━━━ Given data

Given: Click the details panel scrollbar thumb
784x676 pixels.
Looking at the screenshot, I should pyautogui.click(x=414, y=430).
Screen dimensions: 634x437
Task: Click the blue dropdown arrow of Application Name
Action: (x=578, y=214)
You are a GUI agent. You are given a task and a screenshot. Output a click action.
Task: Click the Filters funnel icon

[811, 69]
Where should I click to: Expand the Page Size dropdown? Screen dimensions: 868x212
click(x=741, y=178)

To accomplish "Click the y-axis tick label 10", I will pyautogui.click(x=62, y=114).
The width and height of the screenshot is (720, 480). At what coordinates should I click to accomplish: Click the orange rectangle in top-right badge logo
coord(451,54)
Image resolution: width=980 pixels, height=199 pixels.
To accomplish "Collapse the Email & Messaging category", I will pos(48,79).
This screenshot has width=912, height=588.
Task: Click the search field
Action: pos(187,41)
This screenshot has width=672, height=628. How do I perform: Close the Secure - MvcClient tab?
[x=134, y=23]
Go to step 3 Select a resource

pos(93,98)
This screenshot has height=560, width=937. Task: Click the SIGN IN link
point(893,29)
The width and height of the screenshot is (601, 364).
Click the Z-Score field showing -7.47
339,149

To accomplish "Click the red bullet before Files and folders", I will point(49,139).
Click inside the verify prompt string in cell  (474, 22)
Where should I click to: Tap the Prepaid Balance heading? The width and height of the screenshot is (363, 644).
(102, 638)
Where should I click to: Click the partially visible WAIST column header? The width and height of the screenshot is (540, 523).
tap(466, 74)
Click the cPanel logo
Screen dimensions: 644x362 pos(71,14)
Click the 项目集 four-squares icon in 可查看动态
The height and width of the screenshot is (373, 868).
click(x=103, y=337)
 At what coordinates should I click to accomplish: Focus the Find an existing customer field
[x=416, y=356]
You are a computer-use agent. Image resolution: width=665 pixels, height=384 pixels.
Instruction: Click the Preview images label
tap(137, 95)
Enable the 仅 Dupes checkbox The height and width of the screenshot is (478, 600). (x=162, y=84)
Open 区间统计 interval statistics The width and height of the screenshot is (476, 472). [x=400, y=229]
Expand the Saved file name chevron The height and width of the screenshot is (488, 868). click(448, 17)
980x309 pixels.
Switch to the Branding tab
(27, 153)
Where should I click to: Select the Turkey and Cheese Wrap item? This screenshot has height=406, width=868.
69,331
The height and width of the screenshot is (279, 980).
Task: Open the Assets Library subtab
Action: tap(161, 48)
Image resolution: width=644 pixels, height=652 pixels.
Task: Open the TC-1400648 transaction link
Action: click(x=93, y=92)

━━━━━━

What you need to do:
Every line of the listing above is to be written out again exactly.

Answer space:
Given: Click the details panel scrollbar thumb
784x676 pixels.
Looking at the screenshot, I should pyautogui.click(x=414, y=430).
Screen dimensions: 634x437
Task: Click the blue dropdown arrow of Application Name
Action: (x=578, y=214)
You are a GUI agent. You are given a task and a screenshot. Output a click action.
Task: Click the Filters funnel icon

[811, 69]
Where should I click to: Expand the Page Size dropdown? Screen dimensions: 868x212
click(x=741, y=178)

To accomplish "Click the y-axis tick label 10", I will pyautogui.click(x=62, y=114).
The width and height of the screenshot is (720, 480). At what coordinates should I click to accomplish: Click the orange rectangle in top-right badge logo
coord(451,54)
Image resolution: width=980 pixels, height=199 pixels.
To accomplish "Collapse the Email & Messaging category", I will pos(48,79).
This screenshot has width=912, height=588.
Task: Click the search field
Action: pos(187,41)
This screenshot has width=672, height=628. How do I perform: Close the Secure - MvcClient tab?
[x=134, y=23]
Go to step 3 Select a resource

pos(93,98)
This screenshot has height=560, width=937. Task: Click the SIGN IN link
point(893,29)
The width and height of the screenshot is (601, 364).
Click the Z-Score field showing -7.47
339,149

To accomplish "Click the red bullet before Files and folders", I will point(49,139).
Click inside the verify prompt string in cell  (474, 22)
Where should I click to: Tap the Prepaid Balance heading? The width and height of the screenshot is (363, 644).
(102, 638)
Where should I click to: Click the partially visible WAIST column header? The width and height of the screenshot is (540, 523).
tap(466, 74)
Click the cPanel logo
Screen dimensions: 644x362 pos(71,14)
Click the 项目集 four-squares icon in 可查看动态
The height and width of the screenshot is (373, 868).
click(x=103, y=337)
 At what coordinates should I click to accomplish: Focus the Find an existing customer field
[x=416, y=356]
You are a computer-use agent. Image resolution: width=665 pixels, height=384 pixels.
Instruction: Click the Preview images label
tap(137, 95)
Enable the 仅 Dupes checkbox The height and width of the screenshot is (478, 600). (x=162, y=84)
Open 区间统计 interval statistics The width and height of the screenshot is (476, 472). [x=400, y=229]
Expand the Saved file name chevron The height and width of the screenshot is (488, 868). click(448, 17)
980x309 pixels.
Switch to the Branding tab
(27, 153)
Where should I click to: Select the Turkey and Cheese Wrap item? This screenshot has height=406, width=868.
69,331
The height and width of the screenshot is (279, 980).
Task: Open the Assets Library subtab
Action: tap(161, 48)
Image resolution: width=644 pixels, height=652 pixels.
Task: Open the TC-1400648 transaction link
Action: click(x=93, y=92)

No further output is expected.